Marokko


Rund um den Jbel Begaa

Da uns der Rummel rund um Merzouga nicht gefällt und noch Sprit im Tank ist, verlassen wir den Ort sofort wieder in Richtung Jbel Begaa den wir am frühen Nachmittag erreichen. Wir stellen den Camper auf eine Anhöhe und geniessen die geruhsame Wanderung auf den sandverwehten, schwarzen Berg mit seinem fossilienreichen Gestein und der Weitsicht auf dem Gipfel.

Am nächsten Tag umrunden wir den Berg und den anliegenden Erg Znegui meist auf topfebenen Regebenen. Die Region ist mineralhaltig, das zeigen die kleineren verlassenen Abbaustellen entlang der Piste und die Geisterstadt Mfiss, alles noch Installationen aus der Kolonialzeit.

Die Umrundung endet wieder in Merzouga, wo wir schliesslich doch noch eine sympathische Auberge finden und zwei Nächte bleiben.

Viel Sand bis kurz vor Sidi Ali

Nach einem kurzen Stück Goudron bis Taouz, biegen wir auf eine vorerst harte Lehmpiste ab, an der es erstmal prähistorische Felsgravuren zu sehen und frischen, würzigen Wüstenruccola zu ernten gibt.

_AUSZÜGE AUS DATENSÄTZEN_

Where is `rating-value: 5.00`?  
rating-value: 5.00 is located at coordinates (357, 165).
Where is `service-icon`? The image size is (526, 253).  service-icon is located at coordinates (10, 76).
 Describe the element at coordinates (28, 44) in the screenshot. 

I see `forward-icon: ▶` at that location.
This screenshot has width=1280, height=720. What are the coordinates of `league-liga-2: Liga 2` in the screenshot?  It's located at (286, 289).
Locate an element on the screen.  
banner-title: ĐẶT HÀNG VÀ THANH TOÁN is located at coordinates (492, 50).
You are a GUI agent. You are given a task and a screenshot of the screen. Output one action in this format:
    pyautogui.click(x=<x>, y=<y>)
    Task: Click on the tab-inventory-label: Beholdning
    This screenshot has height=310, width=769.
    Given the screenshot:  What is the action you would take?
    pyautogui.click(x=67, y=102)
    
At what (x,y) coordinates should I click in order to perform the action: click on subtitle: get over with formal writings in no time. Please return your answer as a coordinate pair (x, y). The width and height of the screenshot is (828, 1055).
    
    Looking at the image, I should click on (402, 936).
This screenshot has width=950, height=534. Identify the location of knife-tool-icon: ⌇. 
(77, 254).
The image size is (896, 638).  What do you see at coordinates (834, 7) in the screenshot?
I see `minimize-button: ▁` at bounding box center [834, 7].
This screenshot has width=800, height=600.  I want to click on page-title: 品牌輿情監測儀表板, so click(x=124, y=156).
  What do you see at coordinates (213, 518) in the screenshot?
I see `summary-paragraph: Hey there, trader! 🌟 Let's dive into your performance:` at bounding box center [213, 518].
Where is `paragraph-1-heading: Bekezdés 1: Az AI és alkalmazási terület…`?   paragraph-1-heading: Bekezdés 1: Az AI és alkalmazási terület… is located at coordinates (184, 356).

_AUFGABEN_
• 1. Schreiben Sie die Datensätze vom ersten bis einschließlich der Zeile mit "This screenshot has width=1280, height=720." neu und setzen Sie dabei "image" an die Stelle von "screenshot". Alles andere bleibt gleich.
• 2. Führen Sie den Text über die Marokkoreise im Anschluss an seinen letzten Satz weiter.

_IHRE ANTWORTEN_
• 1.
Where is `rating-value: 5.00`?  
rating-value: 5.00 is located at coordinates (357, 165).
Where is `service-icon`? The image size is (526, 253).  service-icon is located at coordinates (10, 76).
 Describe the element at coordinates (28, 44) in the image. 

I see `forward-icon: ▶` at that location.
This image has width=1280, height=720. What are the coordinates of `league-liga-2: Liga 2` in the image?  It's located at (286, 289).

• 2.
Bald erreichen wir dann den kleinen Weiler Ramlia, nach welchem das berüchtigte Oued Rheris zu durchqueren ist. Das Oued ist 5km breit und ist gefüllt mit Tonerde, die von den nach Regenfällen immer mal wieder gewaltigen Wassermassen herangeschwemmt wird. Durch die Sonne getrocknet, wird sie zuerst hart, zerbröselt dann aber bald zu feinstem Staub, dem sogenannten ‘Fech Fech’. Dieser liegt hier teilweise knietief und ist sehr schwierig zu durchfahren. Um die Auflage und damit die Traktion zu erhöhen, lassen wir einen Drittel der Luft in unseren Reifen ab und überwinden so die Passage problemlos, aber gefühlt mehr schwimmend als fahrend.

Nach einigen weiteren sandigen Kilometern wird die Piste steiniger, aber die tiefliegende Abendsonne lässt keine Weiterfahrt gegen Westen mehr zu. So übernachten wir, wo wir sind, in den Bergen vor Sidi Ali Tafraoute.

Staubig bis Tagounite

Die kurz Strecke bis Sidi Ali Tafraoute führt auf harter Piste dem Oued El Maider entlang, wo wir über die vielen Bienenkästen erstaunt sind. Es gibt zwar Brunnen, was auch Feldwirtschaft ermöglicht, doch das einzige was gerade hier blüht, ist der wilde und auch der extra angebaute Ruccola.

Nach der Querung des Lac Maider geht’s über topfebene, schnell zu fahrende Regebenen bis Oum Jrane und über einen steinigen Pass ins Oued Mird. Hier am Rande eines Hochplateaus gibt es so viel Grundwasser, dass das eigentlich trockene Oued auf einer Länge von 30km fruchtbar gemacht werden konnte.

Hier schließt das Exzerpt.